→ Passage:
= = = = =

Gavel / Little Angie’s big climb to the top of the world

Angie Scarth-Johnson scales new heights in Spain… “Climbing is unique, it’s out in nature, climbing rocks,” she says. Photo The North Face /

RARELY has there been a more inauspicious start to a sporting career.

Tim Gavel.

At seven years of age growing up in Canberra’s south, Angie Scarth-Johnson kept falling as she attempted to climb trees, door frames and walls around the house.

In a bid to solve the problem her mother Claudia took her to a climbing gym at Hume where her potential was soon realised. Seasoned climbers at the gym suggested she head outdoors.

Fast-forward six years and, at 13, Angie has emerged as the best under-16, female outdoor climber in the world.

Much has happened in that time with the family moving to Mount Victoria in the Blue Mountains, although Claudia concedes that Canberra is still home. The family has traversed the world in support of Angie’s pursuit of greater mountaineering challenges.

That quest has included a climb in Kentucky graded at 34, in which she equalled the most difficult climb ever by an Australian female. It shouldn’t have come as a surprise given she completed a grade 31 climb at nine years of age and a grade 33 at 11.

Fear, it would appear, is not a factor.

Angie says: “I just push through it, climbing for me is all about the mental game of just thinking ‘I have just got to do it’. I have done this so many times. I just keep climbing because I love it so much”.

Judging by the hurdles she had to overcome in the Kentucky climb, her mental toughness extends to overcoming a considerable pain threshold. It was the most challenging, with her hands bleeding, her mental and physical energy sapped, but she kept pushing herself further. Claudia says: “Angie is extremely mentally tough and attuned to climbing”.

= = = = =

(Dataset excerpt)

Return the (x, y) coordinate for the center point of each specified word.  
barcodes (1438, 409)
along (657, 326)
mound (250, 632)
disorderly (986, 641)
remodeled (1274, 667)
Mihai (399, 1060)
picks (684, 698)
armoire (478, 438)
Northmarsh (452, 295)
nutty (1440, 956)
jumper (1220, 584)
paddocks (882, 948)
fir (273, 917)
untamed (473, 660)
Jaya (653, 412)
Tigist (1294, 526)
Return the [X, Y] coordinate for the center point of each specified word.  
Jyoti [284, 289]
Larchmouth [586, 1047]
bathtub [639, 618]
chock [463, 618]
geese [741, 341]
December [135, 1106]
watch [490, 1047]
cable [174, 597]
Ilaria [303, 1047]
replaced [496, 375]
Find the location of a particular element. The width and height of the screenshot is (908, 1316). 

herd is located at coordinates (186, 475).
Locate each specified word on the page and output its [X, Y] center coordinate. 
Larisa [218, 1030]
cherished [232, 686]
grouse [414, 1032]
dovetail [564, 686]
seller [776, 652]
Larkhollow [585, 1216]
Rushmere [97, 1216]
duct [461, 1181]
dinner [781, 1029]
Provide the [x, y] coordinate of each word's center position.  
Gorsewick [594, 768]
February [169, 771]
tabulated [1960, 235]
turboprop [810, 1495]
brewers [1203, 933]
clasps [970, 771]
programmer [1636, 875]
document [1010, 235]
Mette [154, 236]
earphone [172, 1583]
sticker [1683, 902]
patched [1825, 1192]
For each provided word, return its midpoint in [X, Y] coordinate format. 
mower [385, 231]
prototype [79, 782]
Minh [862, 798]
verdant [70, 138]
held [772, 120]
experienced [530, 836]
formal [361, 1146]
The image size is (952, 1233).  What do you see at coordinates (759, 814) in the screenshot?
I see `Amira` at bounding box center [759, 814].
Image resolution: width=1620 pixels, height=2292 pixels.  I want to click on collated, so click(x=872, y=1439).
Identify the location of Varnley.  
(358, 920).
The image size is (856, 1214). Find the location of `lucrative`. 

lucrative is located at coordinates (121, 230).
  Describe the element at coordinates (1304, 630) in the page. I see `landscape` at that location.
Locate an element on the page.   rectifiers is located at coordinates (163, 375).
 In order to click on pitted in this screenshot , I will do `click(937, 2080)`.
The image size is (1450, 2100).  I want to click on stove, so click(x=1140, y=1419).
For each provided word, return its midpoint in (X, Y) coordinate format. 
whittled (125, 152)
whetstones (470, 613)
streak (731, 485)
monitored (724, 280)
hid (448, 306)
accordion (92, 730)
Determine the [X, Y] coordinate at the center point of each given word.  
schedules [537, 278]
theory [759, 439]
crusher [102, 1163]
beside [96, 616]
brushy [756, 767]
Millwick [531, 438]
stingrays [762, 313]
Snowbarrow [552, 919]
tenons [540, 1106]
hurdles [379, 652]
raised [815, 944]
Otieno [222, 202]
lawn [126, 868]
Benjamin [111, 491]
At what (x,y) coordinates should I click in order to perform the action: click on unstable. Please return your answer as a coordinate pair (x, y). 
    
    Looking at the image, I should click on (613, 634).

= = = = =

→ Aim of the exercise:
Answer these questions from the article about Angie Scarth-Johnson:
1. In what suburb was the climbing gym her mother first took her to?
2. To what town did the family move?
3. What grade of climb did she complete at nine years of age?
Rely on the article about Angie Scarth-Johnson alone, not on the items.

→ Output of the exercise:
1. Hume
2. Mount Victoria, in the Blue Mountains
3. Grade 31